Kielce, piękne miasto. Genialni biznesmeni pojawili się tam wraz i ideologią tęczowej szmaty. Otóż wzięto w Kielcach ławkę, wartą niewiele, przemalowano na tęczowe barwy wyznawców wspomnianej szmaty i nagle jej wartość wzrosła dziesięciokrotnie.

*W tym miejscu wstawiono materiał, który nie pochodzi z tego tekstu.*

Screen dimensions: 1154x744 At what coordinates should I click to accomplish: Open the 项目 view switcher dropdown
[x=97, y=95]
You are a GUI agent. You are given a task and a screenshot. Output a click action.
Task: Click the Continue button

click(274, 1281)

Wydaje mi się być to typowy szwindel ale jeśli się mylę i przemalowanie przedmiotu w tęczowe barwy podnosi jego wartość, czy nie wprowadzić tego pomysłu w życie i na początek przemalować banknoty , potem kruszce, kamienie szlachetne i co tam wpadnie pod rękę. Mam tylko problem z człowiekiem pomalowanym na tęczowo-czy jego wartość wzrośnie czy jego intelekt wzrośnie czy wzrośnie jego atrakcyjność .
Zaskoczyła mnie obecność tęczowych flag na marszach chętnych do
mordowania wszak to nie ich marsz, nie mój wszak- temat nieplanowanych ciąż to nie mój… a może WHO przegłosowało ,że
już możemy mieć dzieci , i nieplanowane również ?
PS
Starszego człowieka zapytałam, jak kiedyś nazywano kobietę przeklinającą na ulicy- kobiety nie przeklinają ale jeśli jest taka to jest to ostatnia... nie przeszło mu przez gardło ... Coś się zmieniło ?...Myślę ,że nie .Człowiek , który nie potrafi się wobec innych zachować jest ...ostatnim...
PS
Kocham Cie , nawet jak mi smutno i mówić nie mam ochoty.